Files
2024-11-17 08:34:59 -05:00

5.1 KiB

Testing IAM-Runtime checks for Metal API

What's changed

In the Metal API, there's now the ability to run different authorization policy engines. We have two engines, the cancancan engine and the permissions API engine. We added the ability to run these both during the span of a request while explicitly naming one the source of truth for the ultimate authorization outcome.

What are we trying to get out of this test?

We want to start sending authorization checks through permissions API, but not break existing behavior. We need a way to validate our permissions checks through the runtime behave as we expect.

The firts barrier to making sure we're not breaking production is to run the combined policies for all CI test cases. This proves for the tested code paths that we're at least able to serve requests.

This test plan deals with validating the policy definition and integration with Permissions API in production.

Stages of testing

There will be a few stages of rolling this out to careful since we're changing a fundamental piece of the architecture.
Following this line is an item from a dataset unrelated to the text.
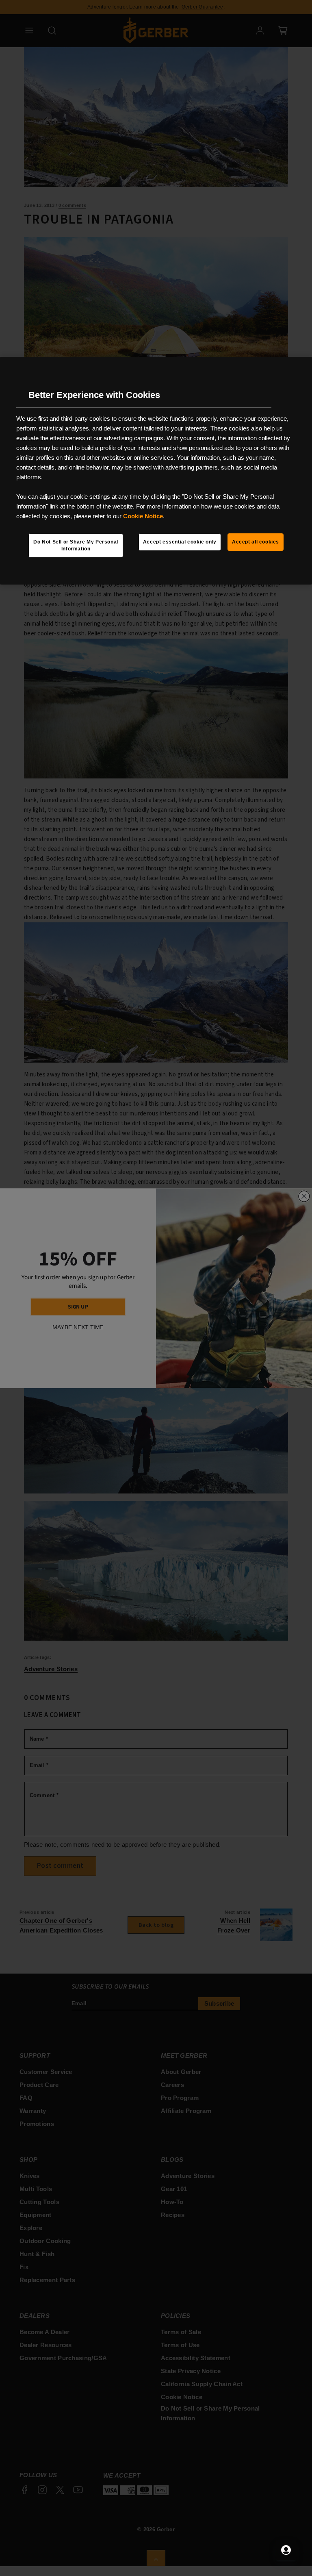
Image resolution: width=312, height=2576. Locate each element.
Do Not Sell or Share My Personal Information (75, 545)
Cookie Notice (143, 516)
First, we'll run a smoke test suite against a canary which is separate from production traffic. Then, if the metrics look acceptable there, we'll roll this out to production, while keeping an eye specifically on latency and number of 403s. Then, we'll monitor for discrepancies between the models and address them. This will be a bulk of the testing time, as we'll need a long enough duration to receive an accurate sample size for operations customers perform. Finally, we can move over to only using the runtime for authorization decisions.

The next sections describe the test setup, what we'll monitor at each stage, and success criteria, and rollback procedure.

Initial Canary

In this setup, we'll have a separate ingress and deployment for the Metal API. This will allow us to exclusively route traffic to the backend configured to use the IAM runtime, while leaving production traffic using the cancan policy only.
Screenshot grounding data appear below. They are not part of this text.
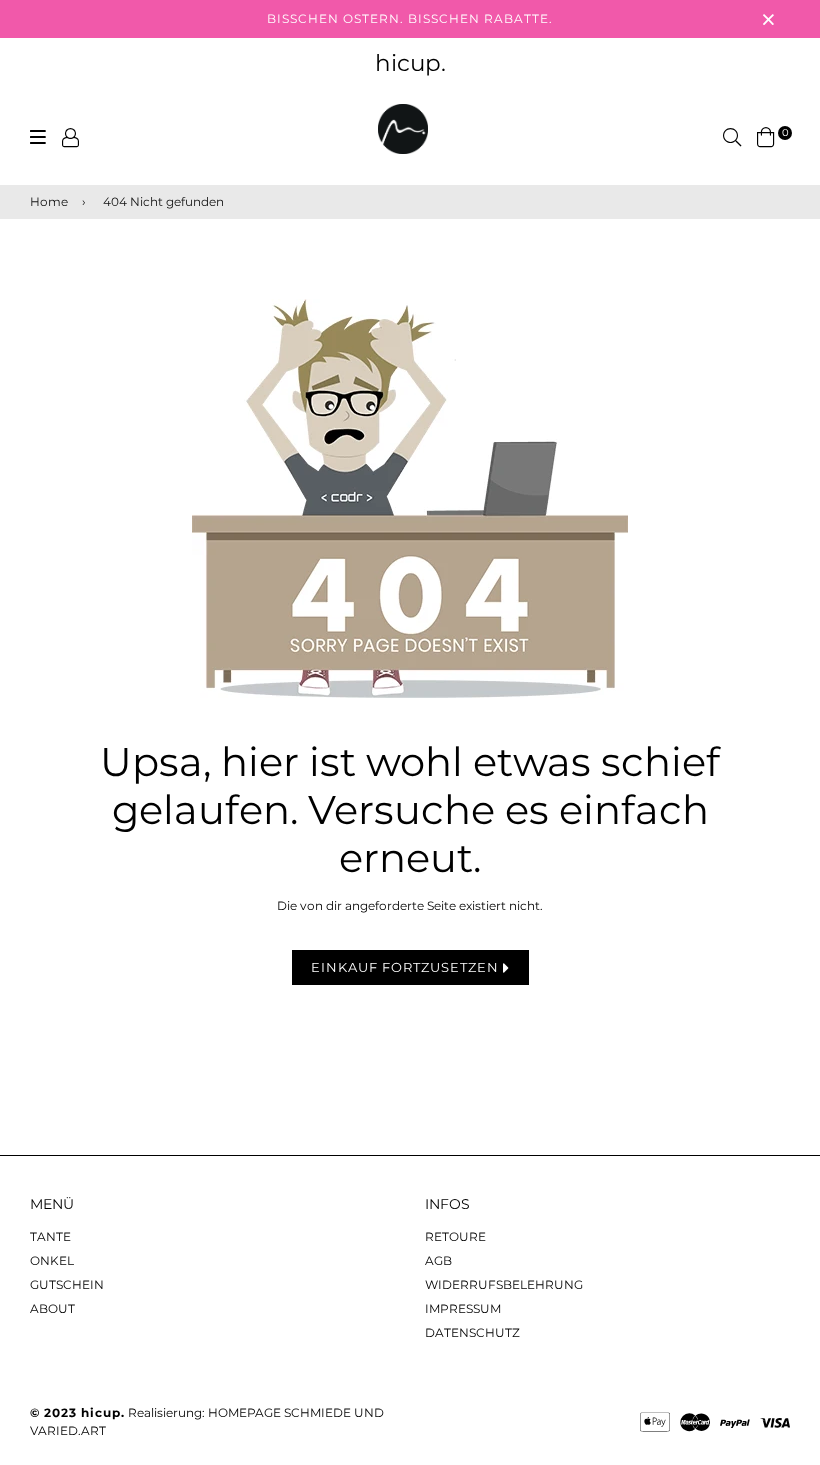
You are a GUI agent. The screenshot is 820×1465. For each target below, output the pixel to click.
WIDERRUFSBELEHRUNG (504, 1284)
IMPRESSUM (463, 1308)
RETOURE (455, 1236)
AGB (438, 1260)
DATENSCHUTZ (472, 1332)
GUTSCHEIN (67, 1284)
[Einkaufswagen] (766, 136)
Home (49, 201)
The purpose of doing this is to try and find any hidden bugs that would cause an outage.

We'll test this by running the terraform CI tests against the canary image.

The success criteria for this step are:

  • CI test passes
  • CI test duration does not increase significantly compared to usual runtimes (canary CI runtime <= 150% normal runtime)

Typical CI tests uses API keys instead of an Identity API JWT, which would be necessary for a permissions API check, so I'll need to modify terraform to pull the credentials appropriately.

Rolling back here just involves cleaning up canary resources, and has no impact on customer experience.

Production Roll-out

In this setup, we'll set the appropriate configuratoin for all HTTP frontend pods. This will cause all requests to pass through both policy engines and start generating trace data.

The purpose of this stage is to start getting real production work passing through the permissions checks, but not yet starting to affect the result of a request.

The testing in this stage is just to see that the frontends are healthy, and that immediately serving a spike of 403s. The rest of the data will come from next stage of the test plan, Monitoring.

Rolling back here is restarting the API with `POLICY_ENGINE` unset, which defaults to only using cancancan.

Monitoring

The setup here is no different than the previous stage, but it is likely a bulk of the time, so I've separated it out. Here we'll be monitoring tracing data to look for differences in authorization decisions between the two engines.

The main failure we expect here is that the policy results differ, which means either our definition of the equivalent Metal API roles in Permissions API need to be updated, or potentially, that the logic that does the Metal API check is broken.

We can detect and I will create a HC dashboard to show authorization decisions that don't match, which can be due to the following reasons:

  • Policies are different
  • Computed incorrect tenant resource
  • Couldn't resolve the tenant resource

We can then address those issues on a case-by-case basis

We're also interested in the overal latency impact:

  • P95 Runtime Authorization check latency matches or is better than published Permission API latency

Completion criteria:

  • 100% accuracy on runtime checks that have been performed

There's probably a better metric here for determining "completeness", but as a goal, driving discrepancies down toward 0, is a good indicator that we're ready to cut-over completely.

As we close the gap between the two models, we might decide that some error is tolerable.

Runtime is the source of truth

Once we're here, we're happy with how the policy model is performing, we're ready to start using the runtime as the source of truth. This is just a configuation change to set POLICY_ENGINE to prefer_runtime or runtime_only.

Prefer runtime uses the runtime check where possible. We still need to address the staff authorizatoin model, so for that, we'll fall back to existing cancancan policies.

At this point, customers authenticating with an exchanged token will be served responses based on the permissions API policy.